C'est l'existence de l'autorité dans l'ordre social qui permet d'éviter les empiétements du pouvoir dans la sphère privée. La société civile, en tant que distincte de l’État, est un réseau ou un tissu de ces autorités naturelles ou culturelles dans lesquelles l’individu peut exercer concrètement sa liberté et sa responsabilité. Renforcer la société civile, c’est donc conserver et protéger la pluralité des autorités : l'autorité des parents sur les enfants, du prêtre vis-à-vis des croyants, de l'enseignant sur l'élève, du maître sur l'apprenti, et ainsi de suite. Une société bien ordonnée, selon Kirk, doit être composée d'un mélange d'aristocratie et la démocratie.

 

Ainsi les Pères fondateurs ont essayé de créer un gouvernement fondé sur trois corps de principes : éthiques, politiques et économiques. La croyance en Dieu et le respect de la loi naturelle sont les principes éthiques. La justice, l’ordre et la liberté sont les principes politiques. Enfin, le libre marché et la libre entreprise sont les principes économiques. Le libre marché est le système économique le mieux adapté à la nature humaine c’est-à-dire aux exigences de la justice, de l'ordre et de la liberté. Un système de libre marché concurrentiel favorise la justice – « à chacun le sien » – en permettant aux individus de promouvoir leurs talents et leur travail. Il favorise l’ordre parce qu’il permet à chacun de servir ses intérêts et ses ambitions. Enfin, le libre marché favorise la liberté parce qu'il est fondé sur des choix librement consentis.

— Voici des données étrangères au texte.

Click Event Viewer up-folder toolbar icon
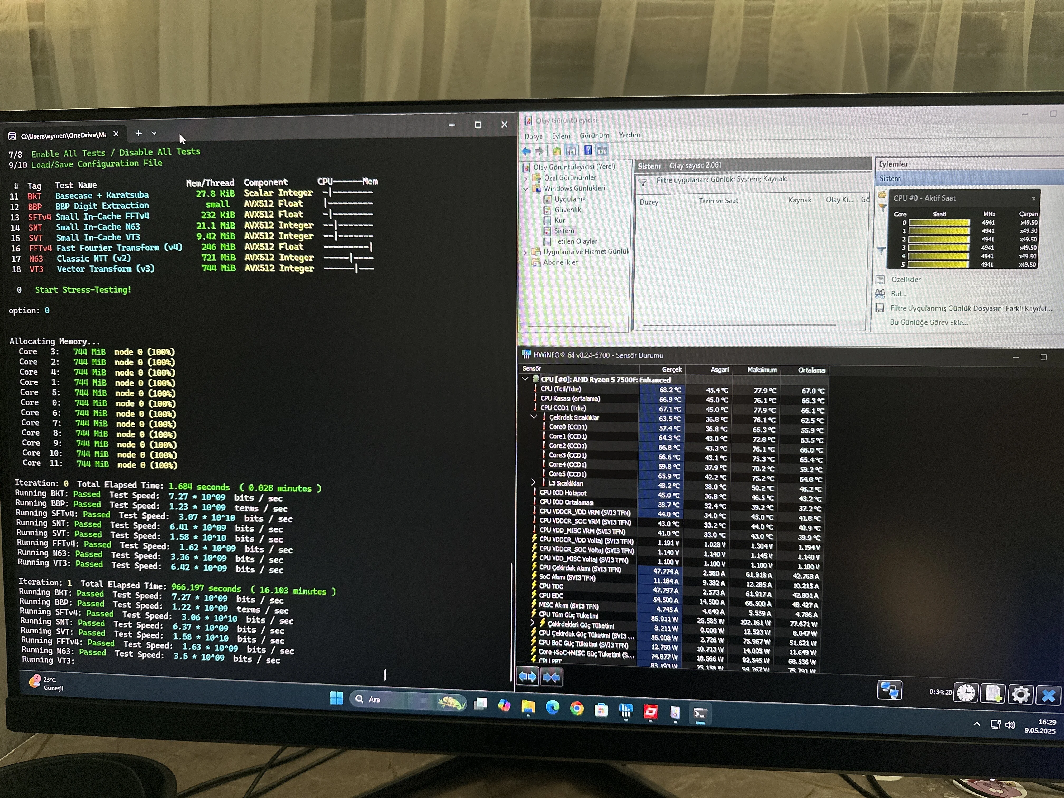coord(557,151)
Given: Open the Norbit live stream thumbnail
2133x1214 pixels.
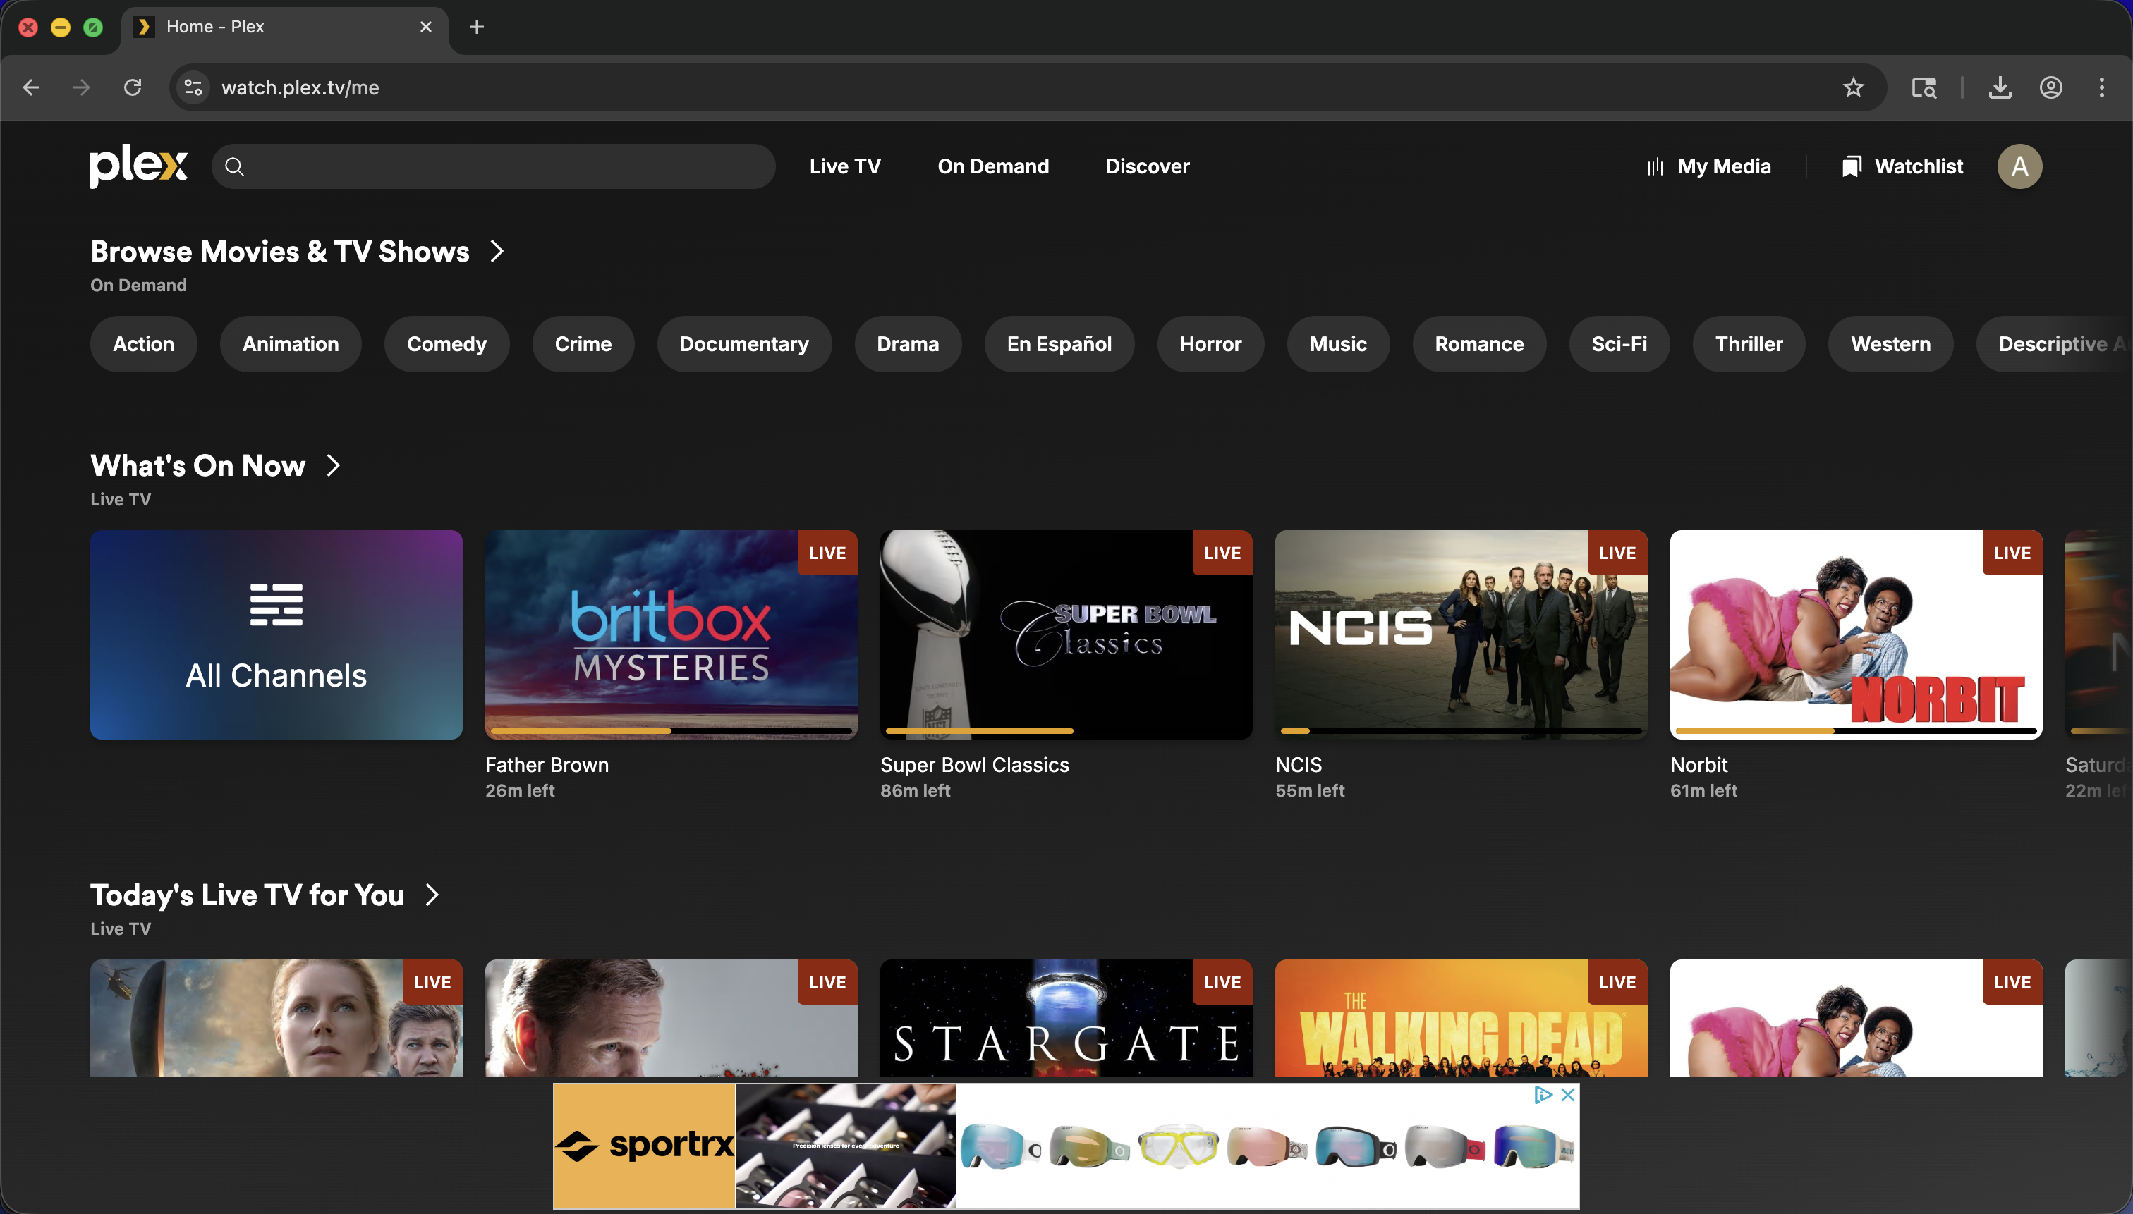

Là où la liberté économique est érodée, la liberté morale et politique commence à disparaître.

 

À lire

 

Russell Kirk, The Conservative Mind: From Burke to Eliot, 1953.

 

Russell Kirk, A Program for Conservatives, 1954.

 

Russell Kirk, American Cause, 1957.

 

Russell Kirk, The Roots of American Order, 1974.

 

Russell Kirk, The Portable Conservative Reader, 1982.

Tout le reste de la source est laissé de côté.